I made my boyfriend giggle the first night we indulged our attraction. It’s not a proud recollection, nothing sexy, nor profound, actually morbid. But have we gotten mileage out of that memory! I’m sure he has recalled it plenty when he would otherwise have been upset with me. Want to know what I said? We were having dinner with friends and their bathroom was right off the kitchen. I asked the host if she had any lotion for my hands. She said, “It’s in the basket.” Here is a test. How would you have responded? If you have a sick mind like mine you would have said, under your breath, but audibly enough and while mimicking Buffalo Bill, “It puts the lotion in the basket.” Lee roared with laughter. Lee has never forgotten it. Lines are important. The best demonstrate a nakedness, a vulnerability to risk being ourselves and to risk being seen, even adored. I exposed the quirkiness of my personality and he happened to like it. 

The very first line of my recently completed memoir, Keepers of The Story: Some days he walks with me, but you will never see him. He points out fallen feathers, foxes, the smell of cedar and suspended smoke…
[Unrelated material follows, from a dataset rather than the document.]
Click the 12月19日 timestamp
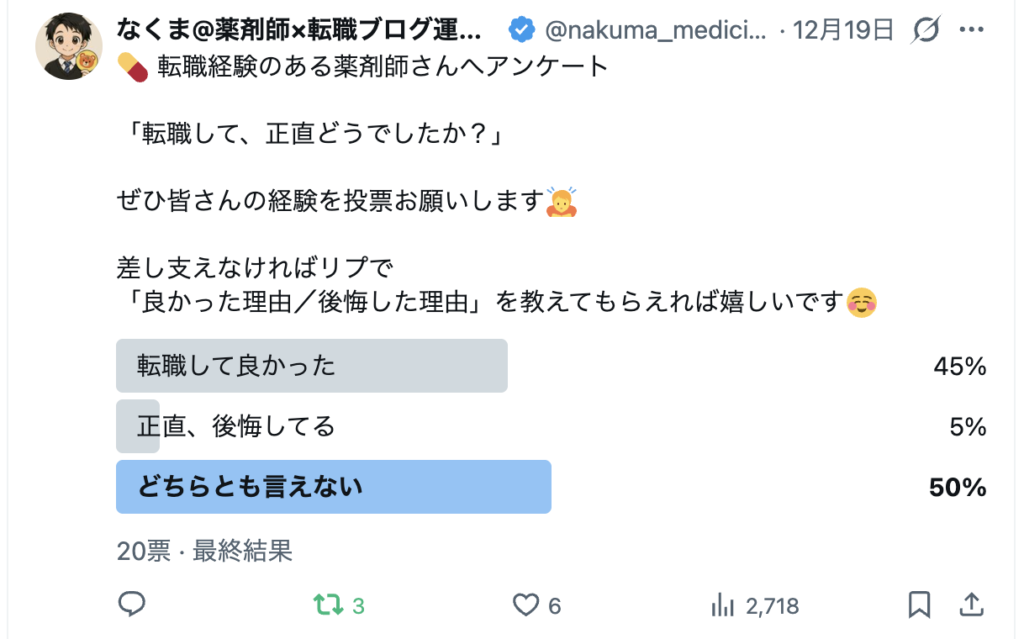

I like it. I would read this even if I had not written it. It is as unique and compelling as lotion in a basket, don’t you think? I’m not boasting. I worked stupidly hard for it. I re-wrote it several times, even in my sleep. Now, it is more like a prayer, I know it so well. For me a good first line should elicit the desire to re-read it after we’ve finished the book, and there we should glimpse the soul of that book.

Consider the first lines or two of your most memorable books. It’s a fun pastime to revisit the classics, flipping from one to another, some cosy Sunday afternoon. Read them to one another and recall the magic they portend.

Here are a few favorites:

“Happy families are all alike; every unhappy family is unhappy in its own way.” Leo Tolstoy, Anna Karenina

“I first heard of Antonia on what seemed to me an interminable journey across the great midland plains of North America.” Willa Cather, My Antonia

“Why is the measure of love loss?” Jeanette Winterson, Written on the Body

“In the old country in South America, Carlotta’s grandmother, Zedé, had been a seamstress, but really more of a sewing magician.” Alice Walker, The Temple of My Familiar (What a title!)

“The alchemist picked up a book that someone in the caravan had brought.” Paulo Coelho, The Alchemist

And these, wow! “My dear sir, Your letter only reached me a few days ago. I want to thank you for its great and kind confidence. I can hardly do more. I cannot go into the nature of your verses; for all critical intentions are too far from me. With nothing can one approach a work of art so little as with critical words: they always come down to more or less happy misunderstandings. Things are not all so comprehensible and expressible as one would mostly have us believe; most events are inexpressible, taking place in a realm which no word has ever entered, and more inexpressible than all else are works of art, mysterious existences, the life of which, while ours passes away, endures.” Rainer Maria Rilke, Letters To A Young Poet.